El ERE fue también objeto de una auditoría, en la cual “se pone de manifiesto que se acogieron al ERE 24 trabajadores que habían reingresado en la Entidad procedentes de situaciones de excedencia, de invalidez provisional, de empresas participadas por Renfe Operadora y de la Fundación Pública Estatal de los Ferrocarriles Españoles”. Los 24 empleados aludidos son, según indican diversas fuentes, antiguos miembros de la estructura directiva.

Su inclusión incumple “el Acuerdo Séptimo del Plan Social”, que establece expresamente que, “con el fin de preservar la estabilidad de los nuevos empleos, tanto los trabajadores reingresados por cualquier modalidad como los nuevos contratados, en ningún caso podrán acogerse al presente ERE durante el periodo de vigencia del mismo”. La fiscalización afirma que la empresa pública confirmó “que estos trabajadores reingresaron en la entidad durante el periodo de vigencia del ERE”.

El desembolso medio por cada uno de los 2.000 empleados fue de 107.844 euros

A los 24 se les abona durante el transcurso del ERE 2,9 millones de euros (121.000 euros por cabeza). La auditoría critica la “deficiencia en la gestión del ERE”: “las indemnizaciones se cuantificaron en base a la diferencia de las retribuciones que venía percibiendo el trabajador y las prestaciones estimadas a recibir de la Seguridad Social. Pero Renfe, denuncia la Intervención, no realizó “un contraste entre las prestaciones reales percibidas y las estimadas”, por lo que “no se han regularizado las indemnizaciones que se hubieran destinado en exceso, mientras que las estimadas en defecto sí fueron revisadas” cuando hubo reclamaciones.

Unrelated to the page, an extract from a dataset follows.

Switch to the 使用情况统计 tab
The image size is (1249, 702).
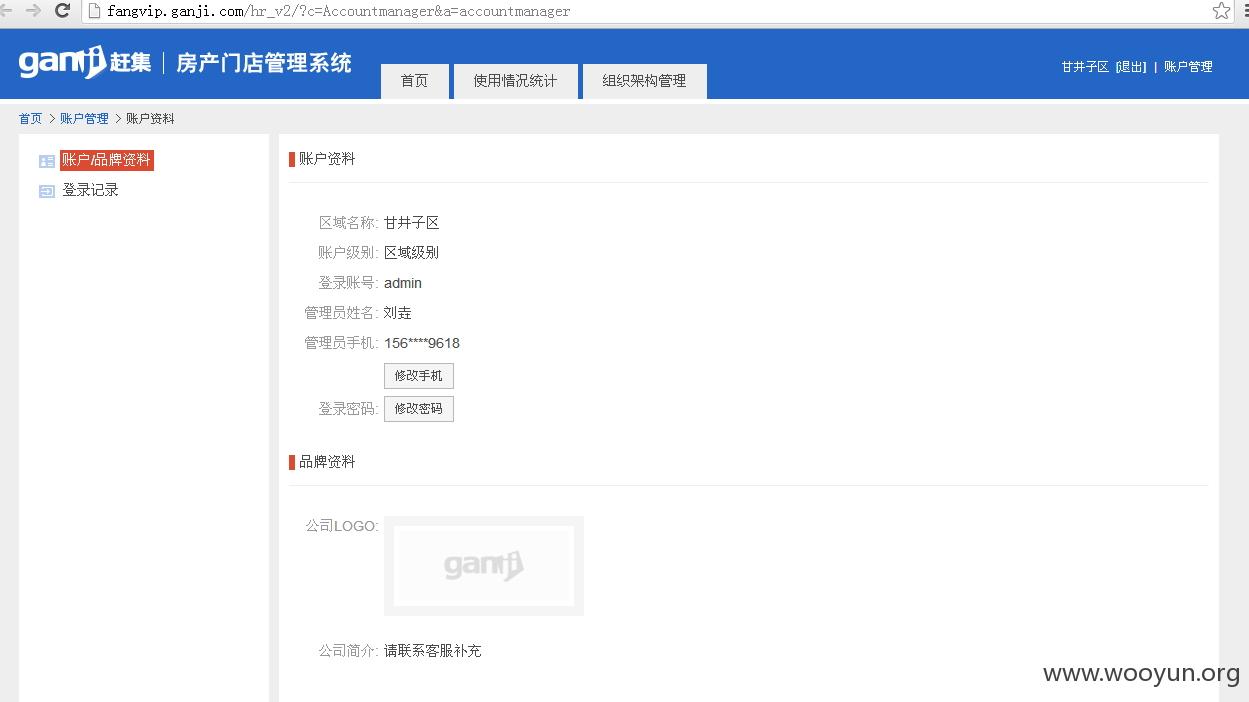pos(515,81)
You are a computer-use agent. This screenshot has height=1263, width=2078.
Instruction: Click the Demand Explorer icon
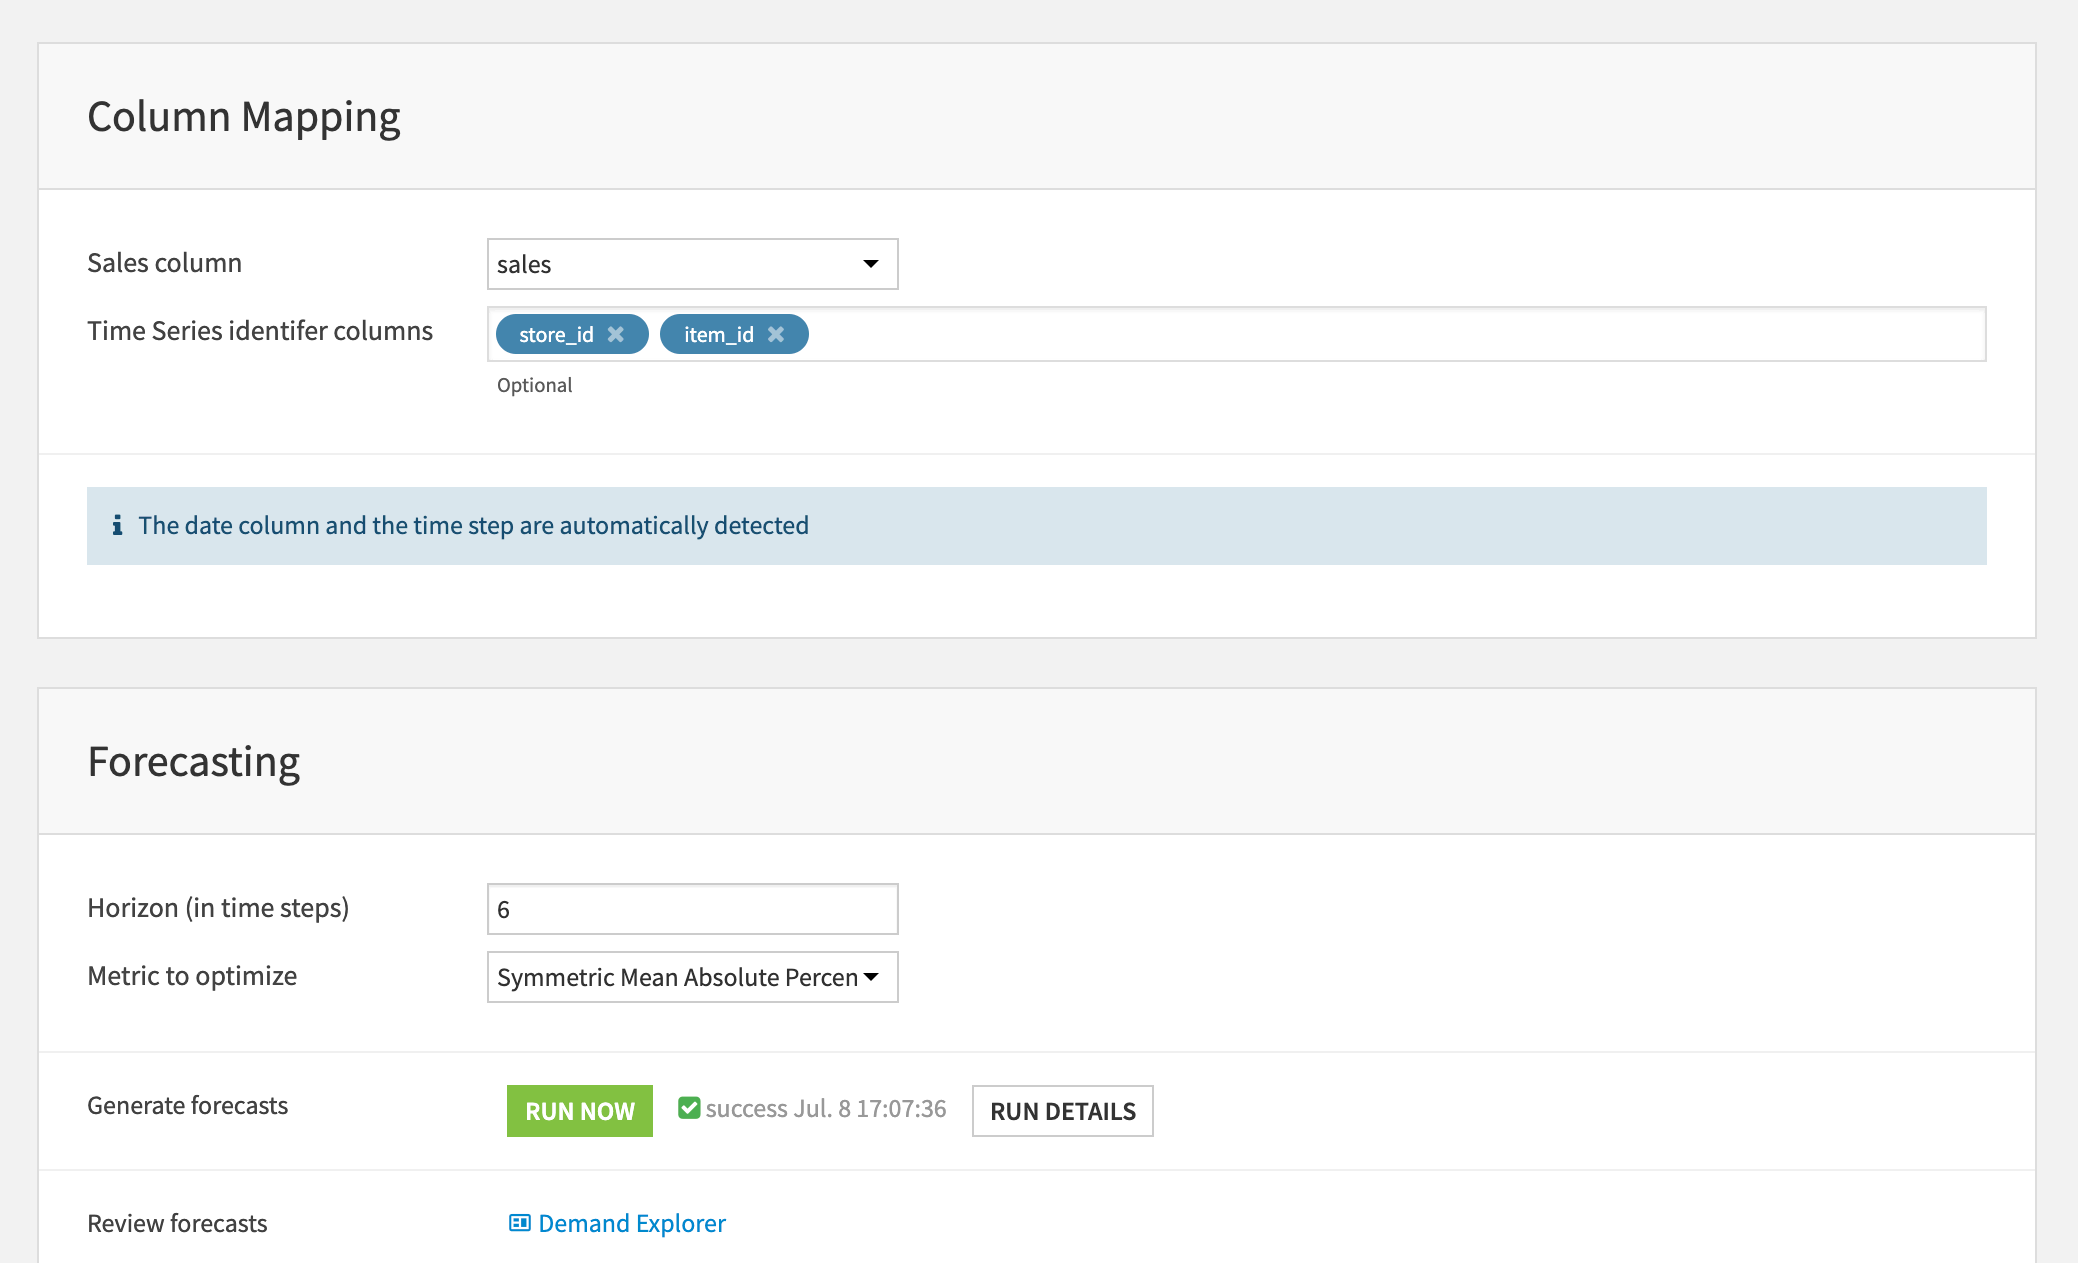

“Además”, remata el Tribunal de Cuentas, “en la modalidad de prejubilación (escogida por casi el 93%) no se estableció como requisito un plazo de permanencia mínimo en Renfe, lo que ha dado lugar a que efectivos con escasa antigüedad se hayan beneficiado de cuantiosas indemnizaciones”.

El abierto entre 2005 y 2010 es el expediente de regulación de empleo más ambicioso de Renfe Operadora de los últimos 20 años. En otoño de 2015 Renfe lanzó un plan de bajas voluntarias para un tope de 750 empleados. A finales de 2013 la empresa realizó otro que permitió jubilarse a 500 empleados. Ninguno de ellos fue tan grande y tan beneficioso económicamente como el que se abrió en 2005.